TESTO DA LEGGERE:
—————
La decisione veniva gravata dall’Ufficio avanti alla CTR dell’Emilia Romagna che con sentenza n. 726/2019 respingeva l’appello.

Il Giudice di appello, sulla premessa che la contestazione riguardava la cessione di alcuni beni senza emissione della relativa fattura e che in seguito alla procedura per adesione il contribuente aveva documentato la regolare fatturazione dei beni contestati in parte nell’anno 2008 ed in parte nel 2009 e che l’Ufficio aveva riconosciuto la correttezza della ricostruzione operata sulle vendite ma si rifiutava di applicarla ai componenti positivi o negativi di reddito per la non esatta imputazione in base al principio di competenza per via della preesistenza di un contenzioso afferente ad anni precedenti, riteneva sulla base della Circolare n.23E del 2012 e della Circolare n. 31E del 2012, invocate dall’appellato la possibilità di rettificare le componenti negativi o positive di reddito non imputate correttamente in base al principio della competenza con l’applicazione delle sole sanzioni.

Sosteneva che l’interpretazione fornita dall’Amministrazione finanziaria, non supportata da alcuna previsione nella suddetta circolare, doveva considerarsi lesiva del divieto di doppia imposizione.

Avverso tale pronuncia l’Agenzia delle Entrate propone ricorso per cassazione affidato a due motivi cui resiste il contribuente con controricorso e ricorso incidentale illustrato da memoria.

Con il primo motivo si denuncia la nullità della sentenza per violazione dell’art. 132 c.p.c., comma 2, n. 4, del D.Lgs. n. 546 del 1992, art. 36, in relazione all’art. 360 c.p.c., comma 1, n. 4.

Si lamenta che la decisione in appello rappresenterebbe una pedissequa riproduzione della motivazione della sentenza di primo grado senza alcun esame delle censure dell’Ufficio sviluppate in appello, che ben lungi dal confermare la ricostruzione sulle vendite in contestazione, operava una dettagliata confutazione dell’idoneità probatoria della documentazione prodotta dal contribuente allegando le fatture d’acquisto contestate alle controdeduzioni di primo grado e svolgendo una analitica critica agli assunti del contribuente.

Si rileva che la CTR non avrebbe correttamente compreso la portata delle difese svolte in sede di gravame dall’Ufficio che, diversamente da quanto affermato nell’impugnata sentenza, aveva evidenziato che la documentazione offerta non era idonea a giustificare l’assenza delle rimanenze finali nell’anno 2008 con la pretesa cessione dei beni riferita all’anno 2009.

Con il secondo motivo si deduce la violazione e falsa applicazione del D.P.R. n. 600 del 1973, art. 39, comma 1, lett. d), degli artt. 2697, 2727 e 2729 c.c., in relazione all’art. 360 c.p.c., comma 1, n. 3.

Si contesta comunque la decisione nella parte in cui aveva ritenuto che gli elementi presuntivi addotti dall’Ufficio (acquisti di beni non rinvenuti nelle rimanenze finali e conseguente presunzione di cessione in nero) fossero stati superati dalla controparte la quale avrebbe fornito la prova della rivendita dei beni.
—————
DATI GREZZI:
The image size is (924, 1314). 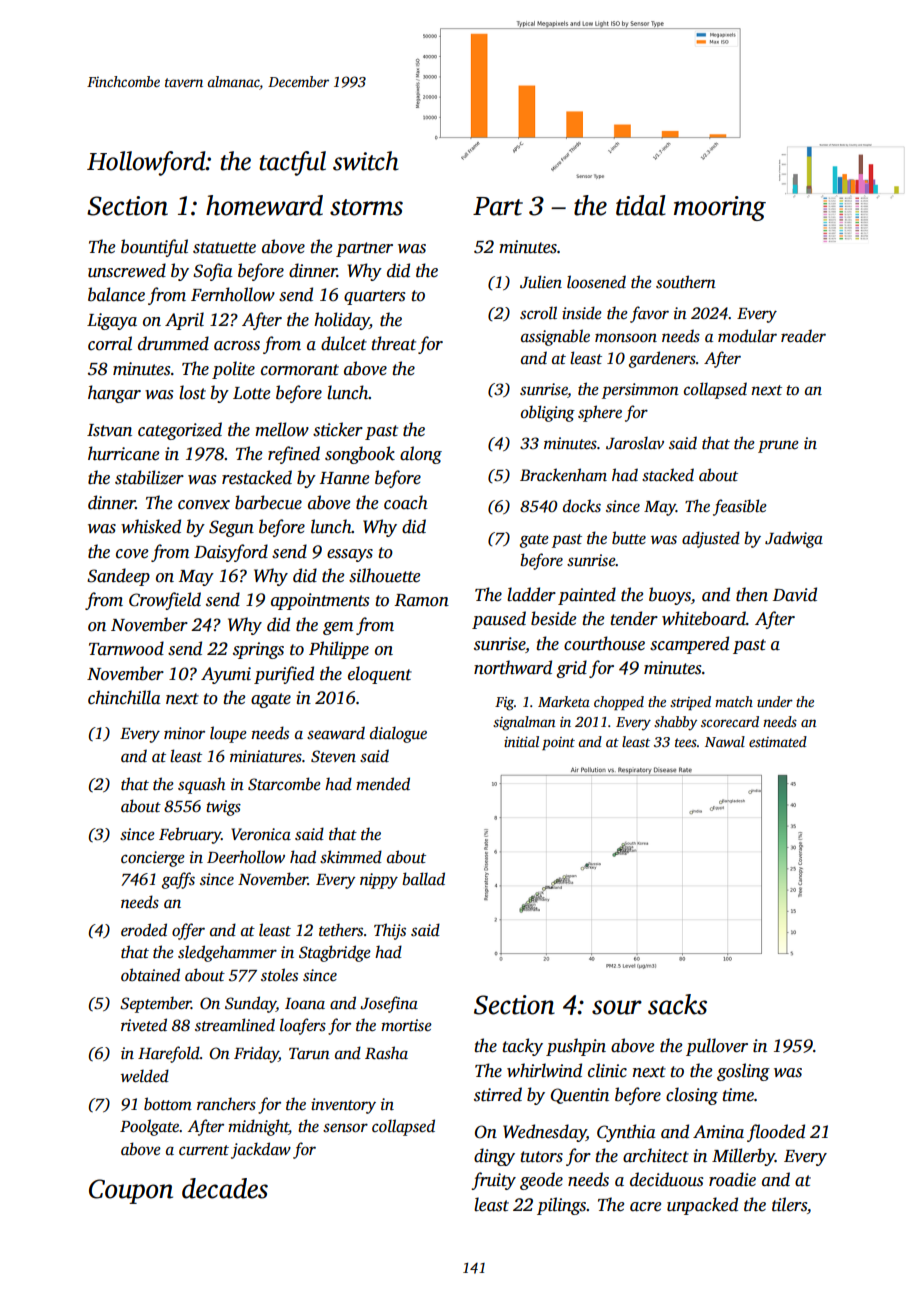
—————
COSA SI RICHIEDE:
Estrai per favore dal testo da leggere il tratto che va da "Con il secondo" fino a "rivendita dei beni.", copiandolo parola per parola.

RISULTATO DEL COMPITO:
Con il secondo motivo si deduce la violazione e falsa applicazione del D.P.R. n. 600 del 1973, art. 39, comma 1, lett. d), degli artt. 2697, 2727 e 2729 c.c., in relazione all’art. 360 c.p.c., comma 1, n. 3.

Si contesta comunque la decisione nella parte in cui aveva ritenuto che gli elementi presuntivi addotti dall’Ufficio (acquisti di beni non rinvenuti nelle rimanenze finali e conseguente presunzione di cessione in nero) fossero stati superati dalla controparte la quale avrebbe fornito la prova della rivendita dei beni.